## Additive attention
Paper: [Neural machine translation by jointly learning to align and translate](https://arxiv.org/pdf/1409.0473) - Bahdanau et. al 2015

Dataset: [Multi30K English to Deutsche dataset](https://huggingface.co/datasets/bentrevett/multi30k)

Model: Use LSTM as encoder and decoder

#### Model variations
- Stacked LSTM encoder decoder
- BiLSTM encoder + LSTM decoder



In [None]:
from datasets import load_dataset

train_dataset = load_dataset("bentrevett/multi30k", split="train")
print(len(train_dataset))
print(train_dataset[0])
print(train_dataset.column_names)

29000
{'en': 'Two young, White males are outside near many bushes.', 'de': 'Zwei junge weiße Männer sind im Freien in der Nähe vieler Büsche.'}
['en', 'de']


In [4]:
import re

TOKEN_RE = re.compile(r"\w+|[^\w\s]")
def word_tokenize(text):
    text = text.lower().strip()
    return TOKEN_RE.findall(text)

In [5]:
word_tokenize("Hello, world!")

['hello', ',', 'world', '!']

In [20]:
from collections import Counter

PAD, BOS, EOS, UNK = "<pad>", "<bos>", "<eos>", "<unk>"

SPECIAL_TOKENS = [PAD, BOS, EOS, UNK]

def build_vocab(tokenized_texts, max_vocab_size=10000, min_freq=3):
    counter = Counter(token for text in tokenized_texts for token in text)
    vocab = SPECIAL_TOKENS.copy()

    for token, freq in counter.most_common():
        if freq < min_freq:
            break
        if len(vocab) >= max_vocab_size:
            break
        if token not in vocab:
            vocab.append(token)

    vocab_to_index = {token: index for index, token in enumerate(vocab)}
    index_to_vocab = {index: token for token, index in vocab_to_index.items()}

    return vocab_to_index, index_to_vocab

In [7]:
def encode(token_to_index, text):
    return [token_to_index[token] for token in text]

def decode(index_to_token, indices):
    return " ".join(index_to_token[index] for index in indices)


In [10]:
def add_special_tokens(tokens):
    return [BOS] + tokens + [EOS]

In [11]:
import torch

def pad_batch(sequences, pad_idx=0):
    lengths = torch.tensor([len(seq) for seq in sequences])
    max_length = lengths.max().item()
    padded_batch = torch.full((len(sequences), max_length), pad_idx)
    for i, seq in enumerate(sequences):
        end = lengths[i]
        padded_batch[i, :end] = torch.tensor(seq)
    return padded_batch, lengths


In [21]:
# Load data and build vocab

tokenized_train_dataset = train_dataset.map(lambda x: {"en": word_tokenize(x["en"]), "de": word_tokenize(x["de"])}, batched=False)

en_vocab_to_index, en_index_to_vocab = build_vocab(
    [item["en"] for item in tokenized_train_dataset]
)
de_vocab_to_index, de_index_to_vocab = build_vocab(
    [item["de"] for item in tokenized_train_dataset]
)

In [None]:
print(f"English Vocab size: {len(en_vocab_to_index)}")
print(f"German Vocab size: {len(de_vocab_to_index)}")
print(tokenized_train_dataset[0])

English Vocab size: 4560
German Vocab size: 5422
{'en': ['two', 'young', ',', 'white', 'males', 'are', 'outside', 'near', 'many', 'bushes', '.'], 'de': ['zwei', 'junge', 'weiße', 'männer', 'sind', 'im', 'freien', 'in', 'der', 'nähe', 'vieler', 'büsche', '.']}

REQUIREMENTS:
1. Quote the additive attention notebook from "print(train_dataset.column_names)" up to and including "text = text.lower().strip()".
2. Print the lines of the rows from the line with "Click the sunny icon in the 6 o'clock column" up to and including the line with "This screenshot has height=840, width=1409.".

Data extracted from a collection
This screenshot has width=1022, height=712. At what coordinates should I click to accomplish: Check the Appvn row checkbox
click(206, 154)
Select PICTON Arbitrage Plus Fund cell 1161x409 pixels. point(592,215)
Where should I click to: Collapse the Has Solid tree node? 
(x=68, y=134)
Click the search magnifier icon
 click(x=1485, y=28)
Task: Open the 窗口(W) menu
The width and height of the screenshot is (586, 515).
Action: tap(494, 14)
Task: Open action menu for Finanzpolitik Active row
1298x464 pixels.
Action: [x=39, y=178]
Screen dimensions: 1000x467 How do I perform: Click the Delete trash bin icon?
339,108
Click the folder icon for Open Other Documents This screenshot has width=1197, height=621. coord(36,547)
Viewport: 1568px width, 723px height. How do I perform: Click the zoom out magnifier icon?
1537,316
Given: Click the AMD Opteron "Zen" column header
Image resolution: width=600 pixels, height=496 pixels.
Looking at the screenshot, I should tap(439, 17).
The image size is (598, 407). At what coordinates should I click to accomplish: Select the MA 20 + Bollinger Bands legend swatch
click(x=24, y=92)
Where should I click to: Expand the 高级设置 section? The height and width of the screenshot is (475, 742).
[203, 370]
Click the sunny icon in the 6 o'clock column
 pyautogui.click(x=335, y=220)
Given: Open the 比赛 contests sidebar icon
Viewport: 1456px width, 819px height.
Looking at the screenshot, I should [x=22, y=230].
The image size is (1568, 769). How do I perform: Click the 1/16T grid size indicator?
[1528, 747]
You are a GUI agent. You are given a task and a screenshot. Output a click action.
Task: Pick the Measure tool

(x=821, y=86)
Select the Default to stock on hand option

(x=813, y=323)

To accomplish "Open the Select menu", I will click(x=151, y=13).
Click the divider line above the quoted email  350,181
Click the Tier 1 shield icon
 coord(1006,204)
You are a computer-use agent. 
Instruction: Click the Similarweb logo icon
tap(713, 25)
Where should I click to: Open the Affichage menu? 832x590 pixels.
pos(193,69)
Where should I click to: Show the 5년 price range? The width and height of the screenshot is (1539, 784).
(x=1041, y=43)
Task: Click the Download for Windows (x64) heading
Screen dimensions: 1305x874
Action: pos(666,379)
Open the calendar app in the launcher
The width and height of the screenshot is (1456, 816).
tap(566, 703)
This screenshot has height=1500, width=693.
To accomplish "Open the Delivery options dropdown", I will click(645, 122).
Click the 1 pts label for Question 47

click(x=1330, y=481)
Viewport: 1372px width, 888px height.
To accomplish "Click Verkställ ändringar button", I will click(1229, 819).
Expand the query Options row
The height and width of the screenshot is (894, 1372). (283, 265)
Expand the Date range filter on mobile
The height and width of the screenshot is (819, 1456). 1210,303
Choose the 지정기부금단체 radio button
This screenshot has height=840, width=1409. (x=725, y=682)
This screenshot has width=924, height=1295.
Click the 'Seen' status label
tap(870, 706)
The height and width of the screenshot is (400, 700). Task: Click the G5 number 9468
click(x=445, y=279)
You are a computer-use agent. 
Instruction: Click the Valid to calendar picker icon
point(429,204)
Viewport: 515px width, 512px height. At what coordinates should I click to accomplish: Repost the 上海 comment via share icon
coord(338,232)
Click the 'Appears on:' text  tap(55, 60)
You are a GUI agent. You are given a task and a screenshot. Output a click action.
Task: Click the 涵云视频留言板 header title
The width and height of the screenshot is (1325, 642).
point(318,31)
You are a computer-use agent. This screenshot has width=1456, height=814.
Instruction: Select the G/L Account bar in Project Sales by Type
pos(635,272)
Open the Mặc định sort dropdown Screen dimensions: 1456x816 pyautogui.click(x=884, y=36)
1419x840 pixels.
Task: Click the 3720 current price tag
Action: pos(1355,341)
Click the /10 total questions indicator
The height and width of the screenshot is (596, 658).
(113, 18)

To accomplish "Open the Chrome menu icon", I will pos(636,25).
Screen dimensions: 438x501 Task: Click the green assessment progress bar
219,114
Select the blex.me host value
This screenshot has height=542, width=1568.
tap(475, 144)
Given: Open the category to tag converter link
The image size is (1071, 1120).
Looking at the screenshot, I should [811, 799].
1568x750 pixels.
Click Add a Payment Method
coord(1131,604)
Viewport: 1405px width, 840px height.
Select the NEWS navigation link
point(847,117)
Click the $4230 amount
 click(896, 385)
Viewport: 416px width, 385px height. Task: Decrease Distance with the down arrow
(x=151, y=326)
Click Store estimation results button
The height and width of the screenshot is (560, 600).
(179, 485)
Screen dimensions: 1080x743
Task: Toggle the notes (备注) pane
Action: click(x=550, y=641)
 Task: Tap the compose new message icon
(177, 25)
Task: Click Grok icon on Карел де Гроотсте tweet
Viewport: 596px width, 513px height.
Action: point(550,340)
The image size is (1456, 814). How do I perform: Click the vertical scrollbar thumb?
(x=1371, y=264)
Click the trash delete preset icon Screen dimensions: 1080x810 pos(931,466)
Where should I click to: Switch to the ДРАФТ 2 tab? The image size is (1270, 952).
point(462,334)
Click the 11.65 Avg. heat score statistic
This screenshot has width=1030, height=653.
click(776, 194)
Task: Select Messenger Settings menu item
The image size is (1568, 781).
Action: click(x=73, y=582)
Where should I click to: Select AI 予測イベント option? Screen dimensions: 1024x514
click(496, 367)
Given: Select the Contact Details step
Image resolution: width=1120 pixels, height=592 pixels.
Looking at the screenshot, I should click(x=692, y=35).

SOLUTIONS PER TASK:
1.
print(train_dataset.column_names)

29000
{'en': 'Two young, White males are outside near many bushes.', 'de': 'Zwei junge weiße Männer sind im Freien in der Nähe vieler Büsche.'}
['en', 'de']


In [4]:
import re

TOKEN_RE = re.compile(r"\w+|[^\w\s]")
def word_tokenize(text):
    text = text.lower().strip()

2.
Click the sunny icon in the 6 o'clock column
 pyautogui.click(x=335, y=220)
Given: Open the 比赛 contests sidebar icon
Viewport: 1456px width, 819px height.
Looking at the screenshot, I should [x=22, y=230].
The image size is (1568, 769). How do I perform: Click the 1/16T grid size indicator?
[1528, 747]
You are a GUI agent. You are given a task and a screenshot. Output a click action.
Task: Pick the Measure tool

(x=821, y=86)
Select the Default to stock on hand option

(x=813, y=323)

To accomplish "Open the Select menu", I will click(x=151, y=13).
Click the divider line above the quoted email  350,181
Click the Tier 1 shield icon
 coord(1006,204)
You are a computer-use agent. 
Instruction: Click the Similarweb logo icon
tap(713, 25)
Where should I click to: Open the Affichage menu? 832x590 pixels.
pos(193,69)
Where should I click to: Show the 5년 price range? The width and height of the screenshot is (1539, 784).
(x=1041, y=43)
Task: Click the Download for Windows (x64) heading
Screen dimensions: 1305x874
Action: pos(666,379)
Open the calendar app in the launcher
The width and height of the screenshot is (1456, 816).
tap(566, 703)
This screenshot has height=1500, width=693.
To accomplish "Open the Delivery options dropdown", I will click(645, 122).
Click the 1 pts label for Question 47

click(x=1330, y=481)
Viewport: 1372px width, 888px height.
To accomplish "Click Verkställ ändringar button", I will click(1229, 819).
Expand the query Options row
The height and width of the screenshot is (894, 1372). (283, 265)
Expand the Date range filter on mobile
The height and width of the screenshot is (819, 1456). 1210,303
Choose the 지정기부금단체 radio button
This screenshot has height=840, width=1409. (x=725, y=682)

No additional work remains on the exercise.